=As a newcomer to the #FreelanceLyfe, I’ve been revisiting some movies and shows from earlier this year trying to detect trends that would make for juicy pitches in the eyes of omnipotent editors.
A few of these ideas can be found below; click on the hyperlinks for more thoughts on the listed works.
Oh, and if you happen to be one of those all-powerful-editors, and if you happen to want to pay me to flesh out these trend-detections, then happen to HIT A BROTHER UP.
And now, without further ado:
- Conventional dramaturgy in plays that re-examine parts of traditions that may have been haphazardly devalued in modern quests towards total progressivism: Michael McKeever’s Daniel’s Husband at Primary Stages (examined tradition: marriage); Zayd Dohrn’s The Profane at Playwrights Horizons (examined tradition: religious communities); and Steven Levenson’s If I Forget at the Roundabout Theatre Company (examined tradition: also religious communities).
- Titles that convey in themselves their thematic focus on questioning inherited reality: Sarah Adina Smith’s Buster’s Mal Heart, and Sarah Ruhl’s how to transcend a happy marriage at Lincoln Center (the lower case-spelling of the title rejects normative capitalizations).
- Kids unable to cope with the messy realities of their parents: how to transcend a happy marriage; Harvey Weinstein’s 3 Generations; and David Bezmozgis’s Natasha.
- The destruction of conventional binaries: Buster’s Mal Heart (addresses the very nature of binaries); Natasha (addresses cultural binaries); Azazel Jacobs’ The Lovers; and how to transcend a happy marriage (both ponder whether monogamy — a simplistic binary — should really be the widely predetermined go-to for a majority of relationships.
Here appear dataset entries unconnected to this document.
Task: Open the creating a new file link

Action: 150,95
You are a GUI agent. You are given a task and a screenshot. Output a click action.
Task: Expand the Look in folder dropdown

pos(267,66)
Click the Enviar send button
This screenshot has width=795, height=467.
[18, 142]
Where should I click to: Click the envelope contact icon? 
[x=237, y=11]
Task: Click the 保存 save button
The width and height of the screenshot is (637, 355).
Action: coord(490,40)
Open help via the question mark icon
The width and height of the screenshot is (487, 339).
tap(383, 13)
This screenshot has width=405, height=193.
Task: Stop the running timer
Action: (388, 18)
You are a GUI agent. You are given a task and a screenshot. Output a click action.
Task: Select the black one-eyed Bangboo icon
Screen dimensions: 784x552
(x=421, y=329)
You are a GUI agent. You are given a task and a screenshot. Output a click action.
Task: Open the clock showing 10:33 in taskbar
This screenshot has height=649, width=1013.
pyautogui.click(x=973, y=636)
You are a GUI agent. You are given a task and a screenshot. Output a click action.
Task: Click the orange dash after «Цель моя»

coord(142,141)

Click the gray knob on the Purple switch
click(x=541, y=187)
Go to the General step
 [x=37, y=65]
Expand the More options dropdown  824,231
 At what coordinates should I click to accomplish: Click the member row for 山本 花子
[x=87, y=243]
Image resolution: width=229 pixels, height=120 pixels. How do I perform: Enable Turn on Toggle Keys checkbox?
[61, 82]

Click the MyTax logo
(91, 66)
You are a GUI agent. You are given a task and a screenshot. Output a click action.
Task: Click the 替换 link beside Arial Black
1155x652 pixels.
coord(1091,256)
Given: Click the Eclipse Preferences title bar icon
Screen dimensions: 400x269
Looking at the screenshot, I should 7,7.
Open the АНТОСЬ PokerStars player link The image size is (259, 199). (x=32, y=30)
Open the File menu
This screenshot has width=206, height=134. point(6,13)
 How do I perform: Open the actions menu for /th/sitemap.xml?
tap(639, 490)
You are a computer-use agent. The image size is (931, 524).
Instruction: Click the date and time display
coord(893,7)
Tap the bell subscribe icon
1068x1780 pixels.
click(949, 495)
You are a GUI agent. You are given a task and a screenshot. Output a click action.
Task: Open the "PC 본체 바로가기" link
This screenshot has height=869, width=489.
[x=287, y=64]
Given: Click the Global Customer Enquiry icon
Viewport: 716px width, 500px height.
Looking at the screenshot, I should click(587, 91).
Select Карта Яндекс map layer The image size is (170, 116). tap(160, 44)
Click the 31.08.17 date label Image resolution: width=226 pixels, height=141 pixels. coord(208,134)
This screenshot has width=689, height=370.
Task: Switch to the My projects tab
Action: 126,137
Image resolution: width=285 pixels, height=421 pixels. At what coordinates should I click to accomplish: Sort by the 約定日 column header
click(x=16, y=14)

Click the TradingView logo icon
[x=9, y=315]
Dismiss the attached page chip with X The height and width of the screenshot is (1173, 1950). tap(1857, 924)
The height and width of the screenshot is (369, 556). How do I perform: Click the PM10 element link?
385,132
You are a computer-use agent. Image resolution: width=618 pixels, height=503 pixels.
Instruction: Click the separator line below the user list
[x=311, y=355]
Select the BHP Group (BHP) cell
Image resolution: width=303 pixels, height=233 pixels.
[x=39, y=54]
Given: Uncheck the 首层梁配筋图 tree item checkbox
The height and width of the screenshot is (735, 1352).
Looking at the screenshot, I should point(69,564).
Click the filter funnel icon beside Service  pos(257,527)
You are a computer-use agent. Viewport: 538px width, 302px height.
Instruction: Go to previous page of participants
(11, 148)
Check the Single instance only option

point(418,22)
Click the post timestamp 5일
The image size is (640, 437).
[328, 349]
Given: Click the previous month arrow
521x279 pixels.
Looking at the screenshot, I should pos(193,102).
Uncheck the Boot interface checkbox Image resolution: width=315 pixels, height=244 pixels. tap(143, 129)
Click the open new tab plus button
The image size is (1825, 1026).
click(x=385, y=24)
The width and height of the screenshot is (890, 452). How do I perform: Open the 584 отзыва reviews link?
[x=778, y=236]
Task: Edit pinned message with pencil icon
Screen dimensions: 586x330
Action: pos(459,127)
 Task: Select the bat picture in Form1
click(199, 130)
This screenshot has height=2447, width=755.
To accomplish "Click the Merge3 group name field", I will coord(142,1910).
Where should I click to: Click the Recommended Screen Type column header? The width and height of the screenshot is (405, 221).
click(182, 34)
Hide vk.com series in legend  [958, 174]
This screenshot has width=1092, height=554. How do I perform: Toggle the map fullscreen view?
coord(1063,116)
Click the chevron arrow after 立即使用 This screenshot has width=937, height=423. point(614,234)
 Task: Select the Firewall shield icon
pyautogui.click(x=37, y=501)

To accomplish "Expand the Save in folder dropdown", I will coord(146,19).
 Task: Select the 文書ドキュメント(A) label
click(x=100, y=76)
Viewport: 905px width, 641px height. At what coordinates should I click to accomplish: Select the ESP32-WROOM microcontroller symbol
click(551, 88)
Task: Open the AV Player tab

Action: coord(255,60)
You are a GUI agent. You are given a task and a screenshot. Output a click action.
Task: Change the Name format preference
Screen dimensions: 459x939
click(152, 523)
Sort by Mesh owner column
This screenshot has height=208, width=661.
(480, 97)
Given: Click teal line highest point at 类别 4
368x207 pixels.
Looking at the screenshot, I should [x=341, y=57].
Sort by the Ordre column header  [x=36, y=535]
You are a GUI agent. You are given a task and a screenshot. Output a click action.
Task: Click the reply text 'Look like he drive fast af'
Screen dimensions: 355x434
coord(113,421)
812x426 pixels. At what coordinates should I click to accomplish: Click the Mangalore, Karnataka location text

The Lovers posits that most couples require fantastical outlets that usually take the form of philandering liaisons, and how to transcend a happy marriage delves into the arguably ideal complexity of triads).
- Most explorations of binaries touch upon the most fundamental one of all when dealing with movies and shows: the binary between art and real life. how to transcend a happy marriage features characters aware they’re in a play talking directly to the audience; the title character in Buster’s Mal Heart creates a fictional double to deal with the discord in his mind; and a lot of The Lovers is about how real life can feel as superficially fake as inherently reductive art.